Structural reliability analysis with parametric p-box uncertainties via a Bayesian updating BDRM.

The parametric probability-box model, often abbreviated as "p-box" is frequently used to characterize epistemic uncertainties. However, structural reliability analysis with p-box uncertainties can often be computationally intensive. This paper presents an efficient method to accurately compute the bounds of failure probabilities within this context. The method's key innovation lies in its ability to achieve high efficiency with only a single round of model evaluations. First, the Fractional Exponential Moments-based Maximum Entropy Method (FEM-MEM) with Bivariate Dimension Reduction Method (BDRM) is employed for precise reliability assessment, where a single-round of model evaluations are carried out. Subsequently, Bayesian Updating (BU) is applied to adjust the weights obtained from BDRM in response to changes in input variables, while ensuring the invariance of integration points. Following this adjustment, the FEM-MEM is once again employed to compute the failure probability after the information change, without necessitating additional model evaluations. To compute the bounds of failure probabilities, a Kriging model is employed to construct a surrogate relationship between the interval variables and failure probabilities.
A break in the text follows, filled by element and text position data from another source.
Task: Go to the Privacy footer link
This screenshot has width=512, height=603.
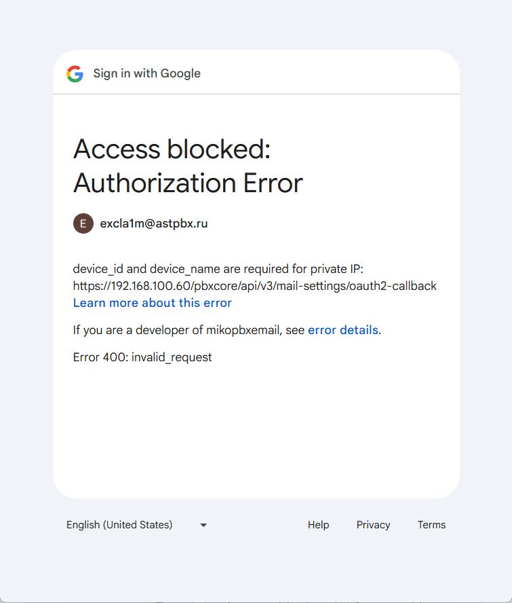Action: tap(373, 525)
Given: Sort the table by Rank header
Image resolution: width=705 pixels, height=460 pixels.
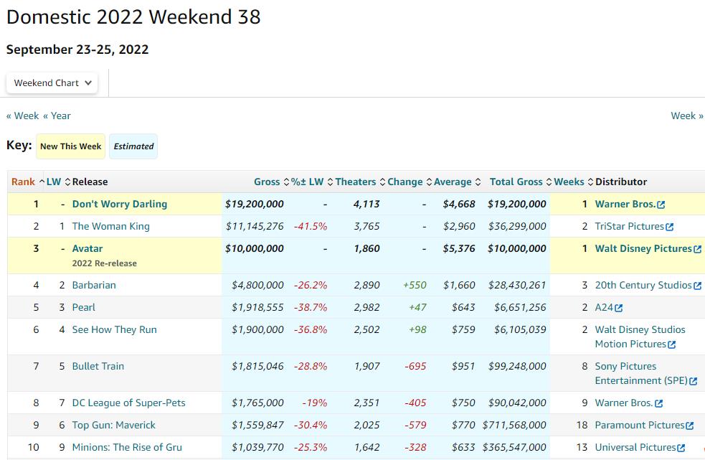Looking at the screenshot, I should (24, 182).
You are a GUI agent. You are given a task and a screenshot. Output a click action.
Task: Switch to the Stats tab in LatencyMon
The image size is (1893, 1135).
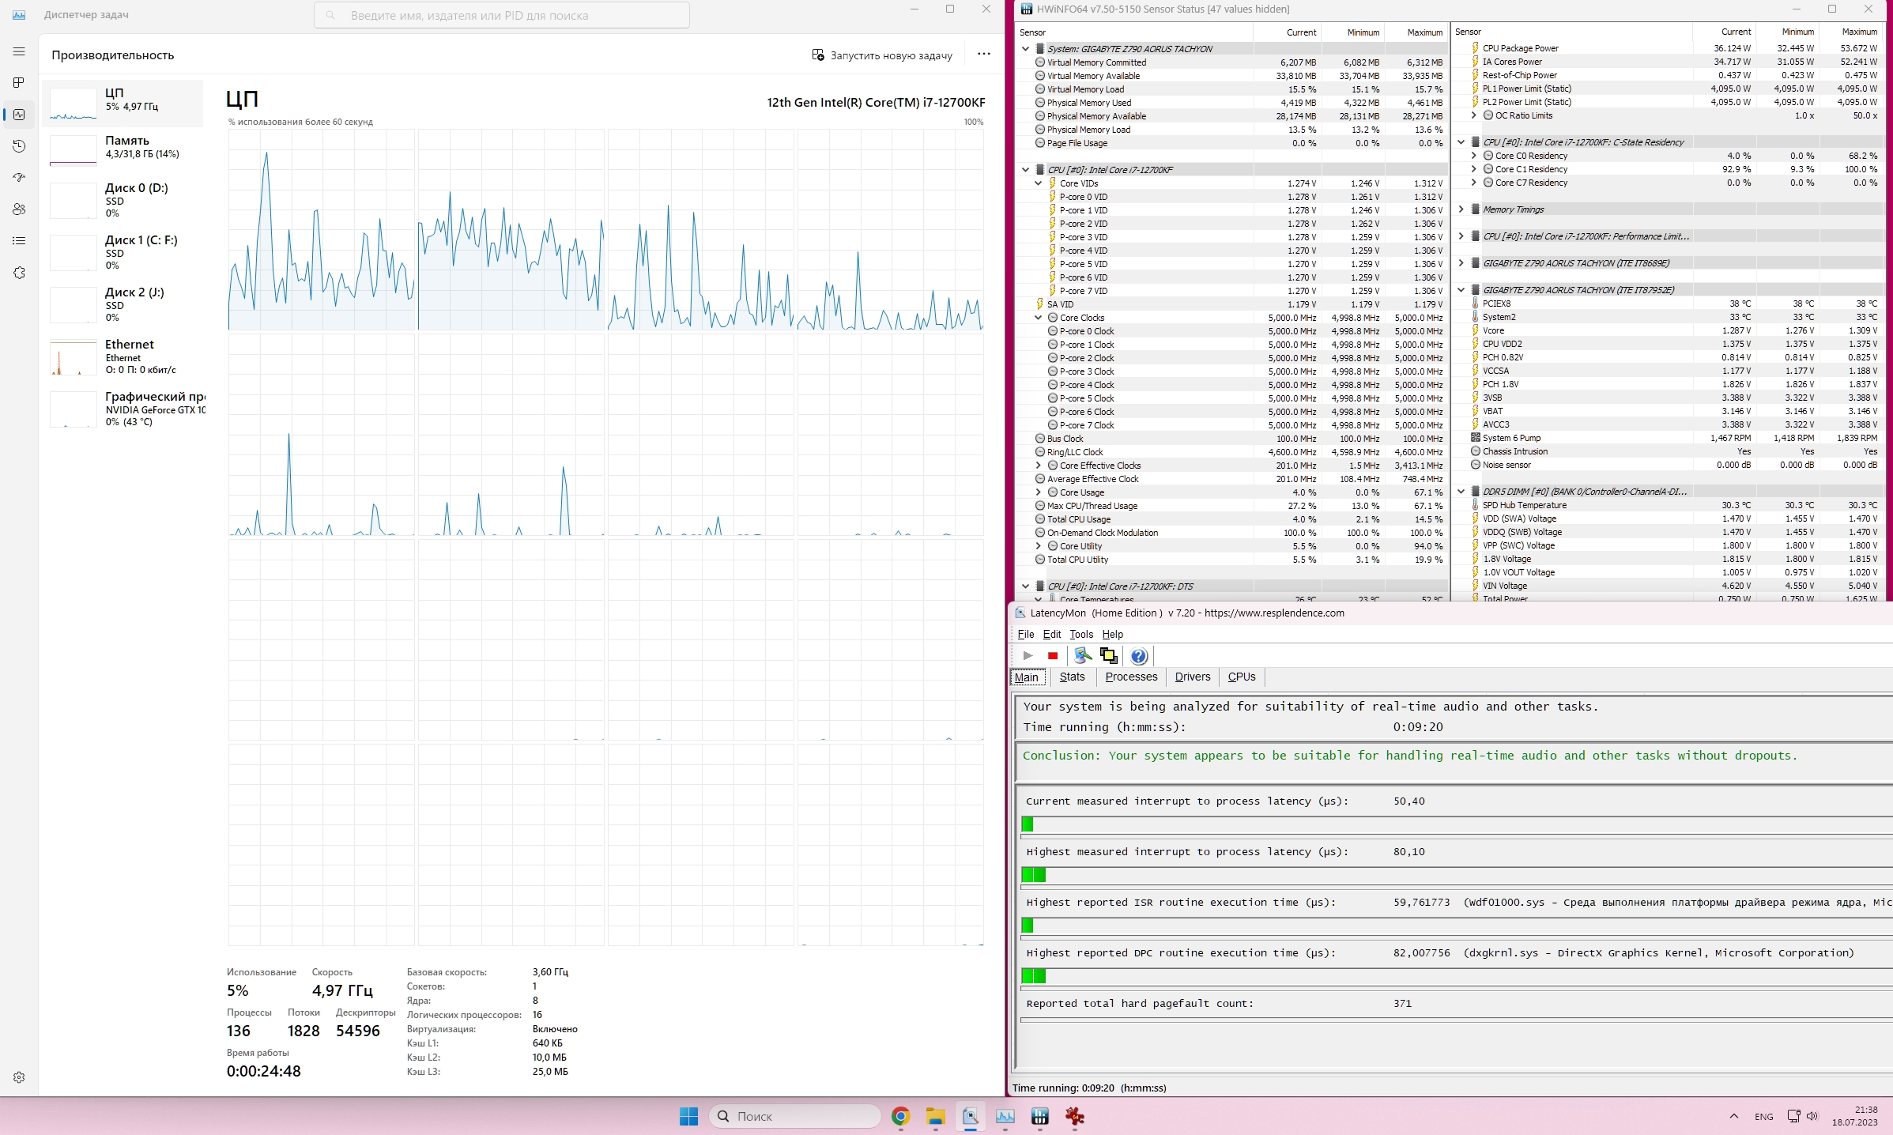(1072, 677)
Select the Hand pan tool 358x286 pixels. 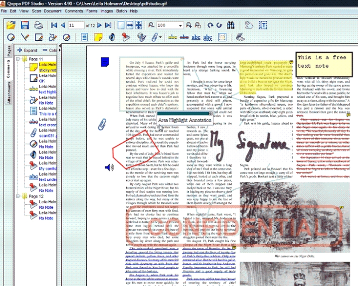(x=248, y=25)
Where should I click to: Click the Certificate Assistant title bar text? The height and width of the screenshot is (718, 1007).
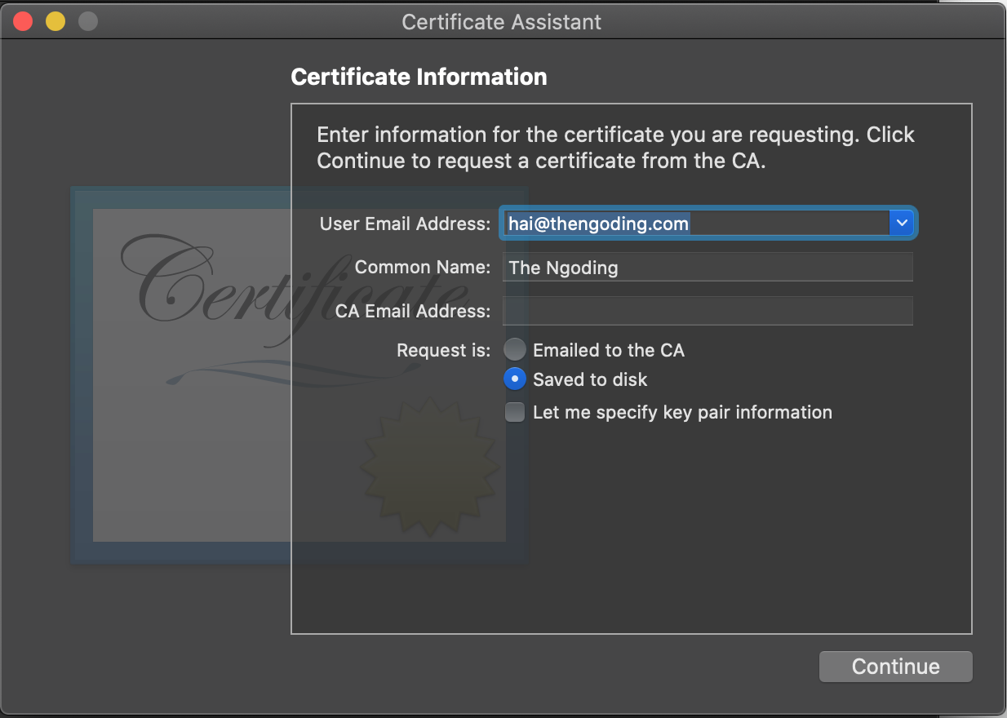click(501, 22)
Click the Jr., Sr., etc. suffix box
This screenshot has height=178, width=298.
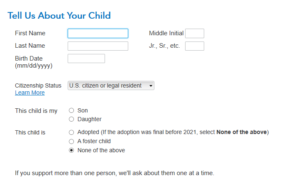coord(194,46)
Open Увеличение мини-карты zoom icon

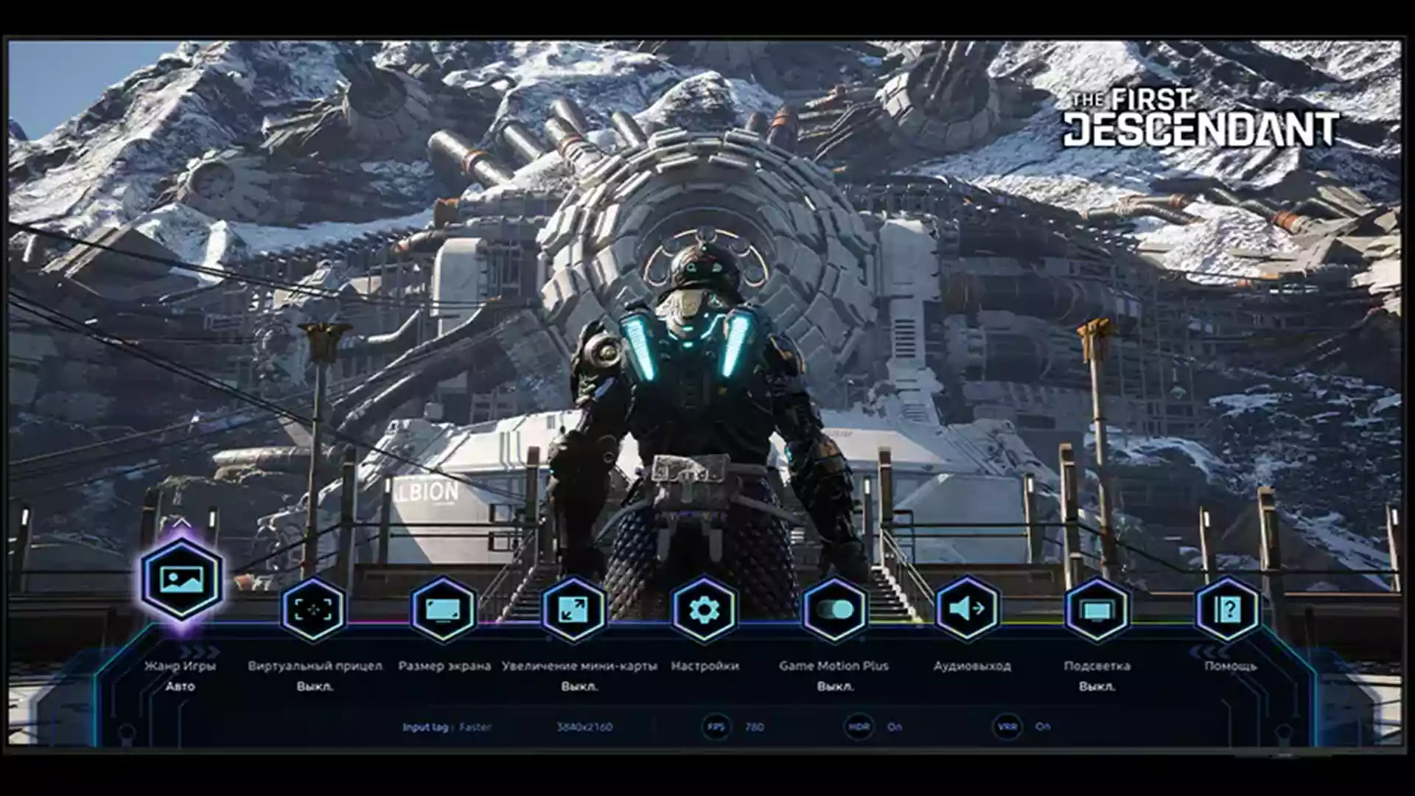(573, 610)
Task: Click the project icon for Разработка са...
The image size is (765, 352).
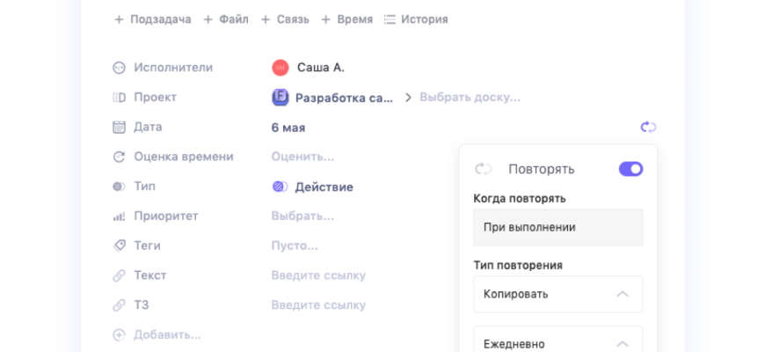Action: point(281,98)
The accuracy and efficiency of the proposed method are demonstrated through numerical examples, with comparisons made against pertinent double-loop method. • The weights of BDRM are updated via Bayesian updating with the information change. • The proposed method conduct reliability assessment with only single round of LSF evaluations. • The Kriging model provides accurate upper and lower bounds of reliability index with minimal training data. • The proposed method allows for the robust and accurate results involving p-box uncertainties. [ABSTRACT FROM AUTHOR]